Ils ont «sauvé» l’Algérie…
Adel Herik
Il y a vingt ans, jour pour jour, notre pays basculait dans
l’inconnu. En décidant de mettre un brutal coup d’arrêt au processus
d’ouverture démocratique entamé avec la Constitution de février 1989, le
général nezzar et ses complices tuèrent dans l’œuf les espoirs du
peuple algérien de voir le système autoritaire mis en place par le
colonel Boumediene définitivement remisé au placard. Pire encore, cette
funeste décision allait plonger l’Algérie dans un climat d’horreur et
instaurer pour plus de sept ans le règne de la terreur. La torture, les
disparitions, les exécutions sommaires et les massacres à grande échelle
de civils désarmés, allaient désormais être le lot quotidien d’une
population prise en otage par un pouvoir militaire plus brutal que
jamais. Les pratiques les plus barbares, celles que nos ancêtres avaient
subies durant les plus sombres années de la colonisation, furent
remises à l’honneur par une caste de généraux arrogants et incultes,
unis par leur haine du petit peuple et leur passé commun de DAF.
Décrivant l’attitude des dirigeants de l’État sioniste à l’égard des
Palestiniens, l’intellectuel français Régis Debray a, dans son livre, A
un ami Israélien, parlé d’auto absolution, c’est-à-dire «la délivrance,
au nom d’un pire toujours possible, d’un permis de tuer et de saccager».
Cette manière de caractériser une classe politique aveuglée par la
haine de l’Autre, diabolisé à l’extrême, et qui considère sa seule
existence comme une menace permanente, s’applique parfaitement aux
généraux algériens putschistes et à leurs alliés civils – les
éradicateurs – dans leur politique ultra-répressive à l’égard des
islamistes du FIS.
Dans leur témoignage, lors du procès de nezzar contre le lieutenant
Souaïdia, en juillet 2001, à Paris, Sid-Ahmed Ghozali, Ali Haroun, Kamel
Rezzag-Bara, Ahmed Djebbar, Rachid boudjedra et Leîla Aslaoui,
déclarèrent tous, dans une parfaite unanimité, que nezzar avait sauvé
l’Algérie de la barbarie que le FIS s’apprêtait à faire régner dans le
pays. Pour ma part, bien que m’étant toujours considéré comme
appartenant au camp qui s’opposait au programme du FIS, il ne m’était
jamais venu à l’idée que quelqu’un pût me sauver ou sauver l’Algérie du
danger que ce parti était censé représenter. Comment, en effet, nezzar
ou un autre pouvait-il me sauver de mes frères et sœurs, cousins,
cousines, neveux, nièces, oncles, tantes, voisins de quartier et
collègues de travail, sympathisants ou militants du FIS, ou bien simples
compatriotes apolitiques qui avaient fait confiance aux candidats de ce
parti en leur donnant leurs voix? Comment pouvait-il me sauver de tous
ceux et toutes celles avec qui j’étais quotidiennement en contact, dans
ma famille, dans mon quartier ou sur mon lieu de travail? Il aurait
fallu les faire disparaître. Et c’est bien ce que nezzar et ses
complices tentèrent de faire, en effet : neutraliser et faire
disparaître de la scène publique, d’une manière ou d’une autre, tous
ceux et toutes celles qui n’acceptaient pas de renier leur engagement
politique en faveur du FIS.

○ ○ ○

Énoncé 1
Renommez «éradicateurs» en «jusqu'au-boutistes» dans le passage de la tribune sur l'Algérie compris entre «Cette manière de» et «islamistes du FIS.», inclus, puis redonnez ce passage.
Énoncé 2
D'après la tribune sur l'Algérie, à quelle date s'est tenu à Paris le procès de nezzar contre le lieutenant Souaïdia ?
Énoncé 3
Reprenez le fil de la tribune sur l'Algérie et poursuivez-la à partir de sa dernière phrase.
Les lignes ci-après n'ont aucun lien avec la tribune sur l'Algérie.

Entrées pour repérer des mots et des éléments
○ ○ ○

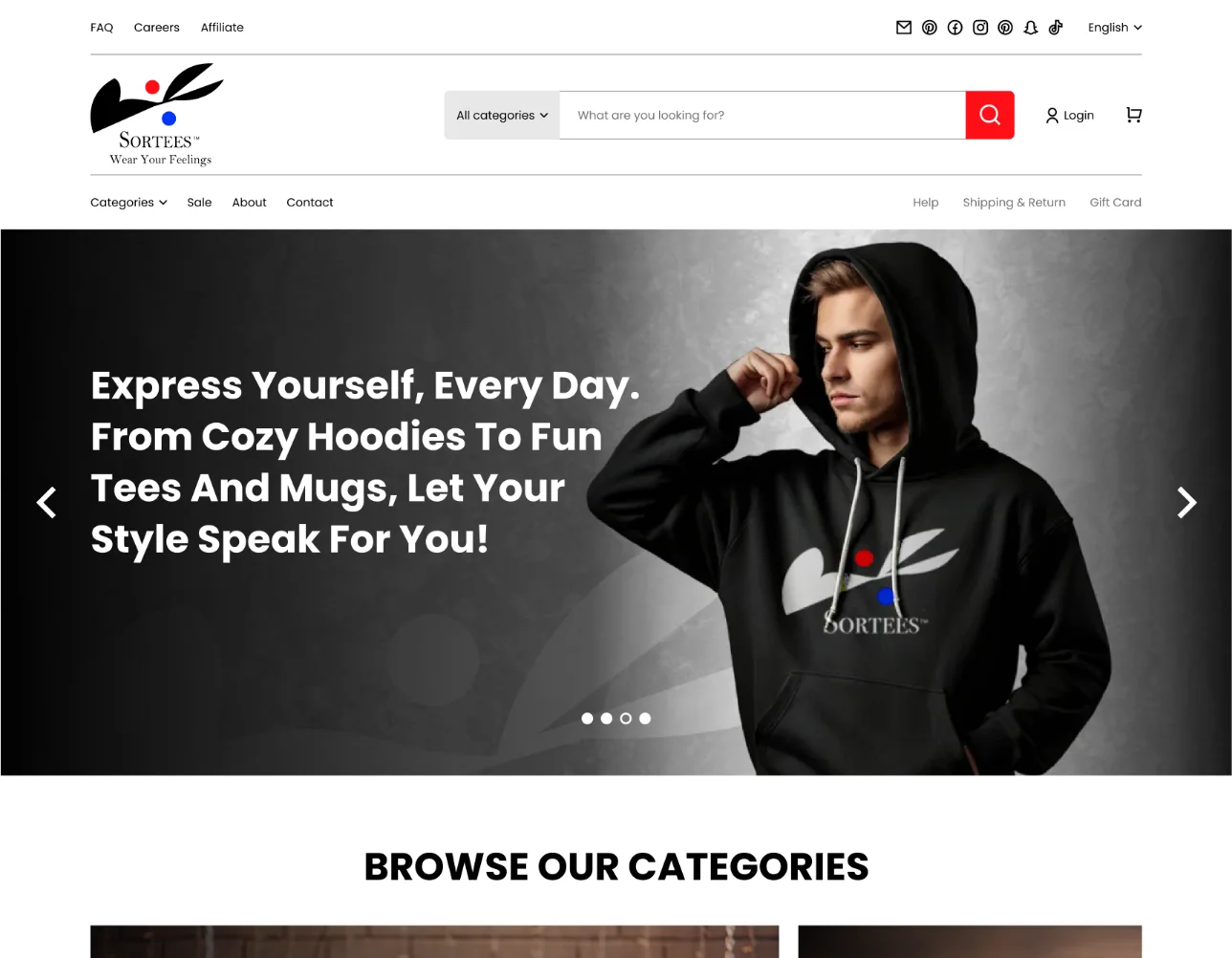Click the red search magnifier button
The width and height of the screenshot is (1232, 958).
(990, 115)
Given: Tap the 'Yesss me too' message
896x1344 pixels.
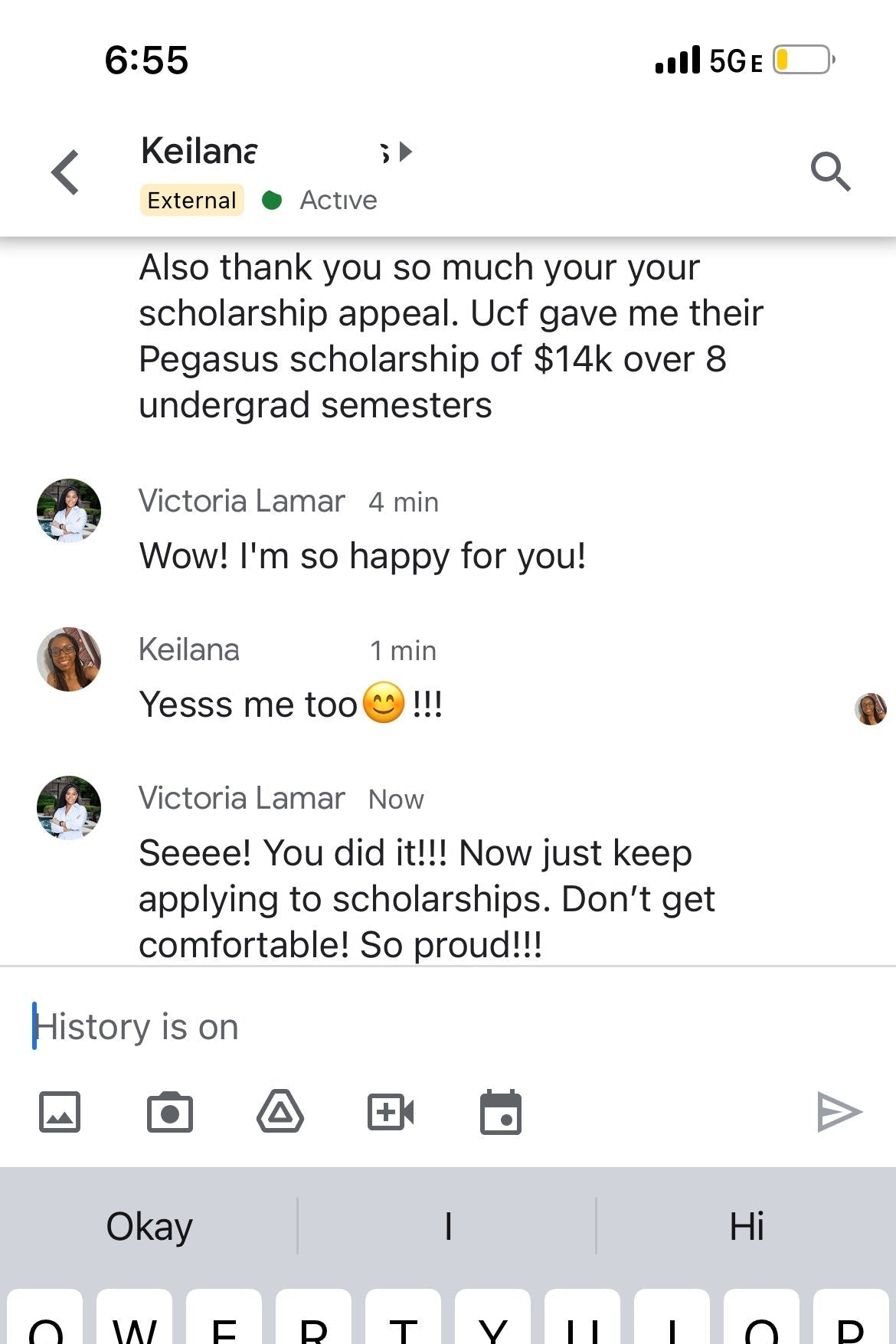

○ ○ ○

Réponse 1
Cette manière de caractériser une classe politique aveuglée par la
haine de l’Autre, diabolisé à l’extrême, et qui considère sa seule
existence comme une menace permanente, s’applique parfaitement aux
généraux algériens putschistes et à leurs alliés civils – les
jusqu'au-boutistes – dans leur politique ultra-répressive à l’égard des
islamistes du FIS.

Réponse 2
En juillet 2001.

Réponse 3
On dit souvent du FIS que c’est un parti religieux et que c’est sa
référence à l’islam et à la chariaa islamique qui lui a permis de
rallier autour de lui une bonne partie de la population, celle qui est
attachée à la Tradition. Ce jugement, bien que contenant une part de
vérité, ne me semble pas correspondre totalement à la réalité. Il est
plus probable que c’est par leur opposition résolue et constante au
pouvoir pendant de longues années que les militants du FIS ont gagné la
sympathie des couches les plus défavorisées. Le FFS, dont le leader
Hocine Aït-Ahmed s’est opposé à tous les pouvoirs successifs depuis
1963, a bénéficié lui aussi du même préjugé favorable. Aujourd’hui
encore, le FIS et le FFS sont considérés comme les seuls vrais partis
d’opposition. Et ce n’est pas un hasard si Ennahda, en Tunisie, et les
Frères Musulmans et les Salafistes, en Égypte, sont arrivés en tête lors
des premières élections libres de l’histoire de ces deux pays. Ce n’est
pas un hasard non plus si le MSP, malgré son ancrage idéologique dans
la mouvance islamiste, ne bénéficie d’aucune crédibilité. Le petit
peuple qui souffre au quotidien depuis des décennies sait distinguer les
vrais opposants des faux.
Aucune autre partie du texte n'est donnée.